On ne parle pas de la guerre, à Sarajevo. Parce que le souvenir est beaucoup trop frais. La ville a été complètement reconstruite. Le pays n’en est toujours pas un. Pas au sens de l’identité. Mais mon guide pour une tournée de la ville, appelons-le Monsieur Sarajevo, accepte de raconter aux touristes sa version des années 1990, celle d’un Bosniaque de huit ans confiné plus souvent qu’à son tour au sous-sol de son complexe d’appartements. C’était en 1992. Et en 1993. Et en 1994 aussi.
M. Sarajevo est un acteur. Il ne se confie pas de gaieté de coeur, mais parce que les archives ne racontent pas la guerre qui a dévasté son pays. Pas comme il le souhaiterait. Il voudrait qu'on se souvienne. Que la guerre ne soit plus jamais. Et il s'étonne que les clans ennemis d'hier cohabitent aujourd'hui sans que les frictions soient plus apparentes.
À l'issue de la guerre de Bosnie-Herzégovine, 11 541 personnes avaient perdu la vie. Un chiffre qui ne pèse pas lourd dans la balance quand on le compare au nombre de victimes des Grandes Guerres, lance M. Sarajevo. Comme s'il fallait des centaines de milliers de morts pour que chaque vie enlevée en soit une de trop.
Quand la guerre a éclaté, dans le quartier de Dobrinja où le Bosniaque habitait, l'électricité, le chauffage, le câble et l'eau courante ont été interrompus. Il était aussi impossible de se procurer de la nourriture. Tous les arbres de la ville ont été abattus pour servir de bois de chauffage.
Un jour, l'aide humanitaire est arrivée. Les boîtes de nourriture des Nations Unies étaient identifiées avec la mention de l'année 1968, raconte-t-il. La nourriture et les médicaments, largement expirés, étaient pourtant ce qui le gardait en vie.
Un jour, il a volé une boîte de boeuf pour nourrir un chiot. Il a posé la boîte par terre, le chiot l'a sentie et est reparti. Il n'a même pas osé en manger... Autrement, son père a déjà échangé son frigo, devenu bien inutile sans électricité, pour un seul oeuf; sa télévision, pour deux cigarettes.

> _DONNÉES FOURNIES_:
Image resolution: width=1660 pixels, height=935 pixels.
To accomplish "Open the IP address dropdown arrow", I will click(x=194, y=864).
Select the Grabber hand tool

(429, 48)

> _SÉRIE D'EXERCICES_:
#1 D'après l'extrait sur Sarajevo, répondez aux questions suivantes en marquant chaque réponse de la même lettre.
(a) Combien de personnes avaient perdu la vie à l'issue de la guerre de Bosnie-Herzégovine ?
(b) Dans quel quartier habitait le guide quand la guerre a éclaté ?
(c) Quelle année figurait sur les boîtes de nourriture des Nations Unies ?
#2 Recopiez sans aucune modification le passage de l'extrait sur Sarajevo qui va de « M. Sarajevo est » à « une de trop. ».

> _ENSEMBLE DES RÉPONSES_:
#1
(a) 11 541 personnes.
(b) Dans le quartier de Dobrinja.
(c) L'année 1968.

#2
M. Sarajevo est un acteur. Il ne se confie pas de gaieté de coeur, mais parce que les archives ne racontent pas la guerre qui a dévasté son pays. Pas comme il le souhaiterait. Il voudrait qu'on se souvienne. Que la guerre ne soit plus jamais. Et il s'étonne que les clans ennemis d'hier cohabitent aujourd'hui sans que les frictions soient plus apparentes.
À l'issue de la guerre de Bosnie-Herzégovine, 11 541 personnes avaient perdu la vie. Un chiffre qui ne pèse pas lourd dans la balance quand on le compare au nombre de victimes des Grandes Guerres, lance M. Sarajevo. Comme s'il fallait des centaines de milliers de morts pour que chaque vie enlevée en soit une de trop.